====== SELECTED EXTRACT

The incidence of dengue has grown dramatically around the world in recent decades. Over 2.5 billion people – over 40% of the world’s population – are now at risk from dengue. WHO currently estimates there may be 50–100 million dengue infections worldwide every year. Before 1970, only nine countries had experienced severe dengue epidemics. The disease is now endemic in more than 100 countries in Africa, the Americas, the Eastern Mediterranean, South-east Asia and the Western Pacific. The American, South-east Asia and the Western Pacific regions are the most seriously affected.
Cases across the Americas, South-east Asia and Western Pacific have exceeded 1.2 million cases in 2008 and over 2.3 million in 2010 (based on official data submitted by Member States). Recently the number of reported cases has continued to increase. In 2010, 1.6 million cases of dengue were reported in the Americas alone, of which 49 000 cases were severe dengue.

============
====== RECORDS PROVIDED

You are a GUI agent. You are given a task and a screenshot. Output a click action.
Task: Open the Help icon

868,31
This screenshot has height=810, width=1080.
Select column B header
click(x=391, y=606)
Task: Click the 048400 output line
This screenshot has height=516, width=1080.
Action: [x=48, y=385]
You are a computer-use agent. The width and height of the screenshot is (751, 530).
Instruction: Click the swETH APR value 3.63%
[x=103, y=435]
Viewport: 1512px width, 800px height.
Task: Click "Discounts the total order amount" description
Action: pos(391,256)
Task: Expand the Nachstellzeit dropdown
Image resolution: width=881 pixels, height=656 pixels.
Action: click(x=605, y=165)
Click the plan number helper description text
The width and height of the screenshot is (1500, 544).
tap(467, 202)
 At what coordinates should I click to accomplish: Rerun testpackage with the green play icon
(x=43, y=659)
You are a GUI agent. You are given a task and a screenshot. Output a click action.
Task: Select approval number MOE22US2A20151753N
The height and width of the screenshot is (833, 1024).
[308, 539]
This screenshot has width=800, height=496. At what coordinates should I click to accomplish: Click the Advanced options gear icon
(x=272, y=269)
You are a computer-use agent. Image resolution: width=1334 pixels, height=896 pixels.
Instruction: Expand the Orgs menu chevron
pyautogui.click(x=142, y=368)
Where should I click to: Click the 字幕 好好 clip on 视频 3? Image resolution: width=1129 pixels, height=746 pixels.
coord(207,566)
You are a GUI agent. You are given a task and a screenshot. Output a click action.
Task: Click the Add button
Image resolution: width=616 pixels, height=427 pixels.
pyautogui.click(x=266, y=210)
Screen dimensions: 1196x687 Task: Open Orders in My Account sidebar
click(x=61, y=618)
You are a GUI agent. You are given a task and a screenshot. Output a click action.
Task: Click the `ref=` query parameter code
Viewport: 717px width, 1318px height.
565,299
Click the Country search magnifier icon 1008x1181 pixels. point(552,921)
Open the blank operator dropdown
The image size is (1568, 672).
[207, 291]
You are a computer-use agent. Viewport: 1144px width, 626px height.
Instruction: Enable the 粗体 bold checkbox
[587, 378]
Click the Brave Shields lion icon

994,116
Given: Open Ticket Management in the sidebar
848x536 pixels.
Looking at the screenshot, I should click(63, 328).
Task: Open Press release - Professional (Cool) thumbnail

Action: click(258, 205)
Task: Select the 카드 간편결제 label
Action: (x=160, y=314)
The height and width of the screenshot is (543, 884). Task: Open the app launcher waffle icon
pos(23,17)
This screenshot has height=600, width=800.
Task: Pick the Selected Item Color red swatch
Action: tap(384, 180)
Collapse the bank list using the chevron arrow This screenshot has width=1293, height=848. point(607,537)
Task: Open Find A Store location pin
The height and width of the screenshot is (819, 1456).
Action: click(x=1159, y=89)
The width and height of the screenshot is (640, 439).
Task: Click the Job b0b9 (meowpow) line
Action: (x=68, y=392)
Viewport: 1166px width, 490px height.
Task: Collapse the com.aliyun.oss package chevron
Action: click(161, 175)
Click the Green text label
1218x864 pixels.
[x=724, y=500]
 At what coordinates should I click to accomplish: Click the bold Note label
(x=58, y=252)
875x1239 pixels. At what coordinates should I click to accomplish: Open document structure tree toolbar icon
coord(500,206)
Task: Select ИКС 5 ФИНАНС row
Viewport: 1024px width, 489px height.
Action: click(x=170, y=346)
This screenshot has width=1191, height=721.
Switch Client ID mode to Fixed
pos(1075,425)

============

WORK INSTRUCTION – Using the dengue passage, list every region in which it says the disease is now endemic. The records are separate material and have no connection to the dengue passage.

ANSWER FOR THE TASK –
- Africa
- the Americas
- the Eastern Mediterranean
- South-east Asia
- the Western Pacific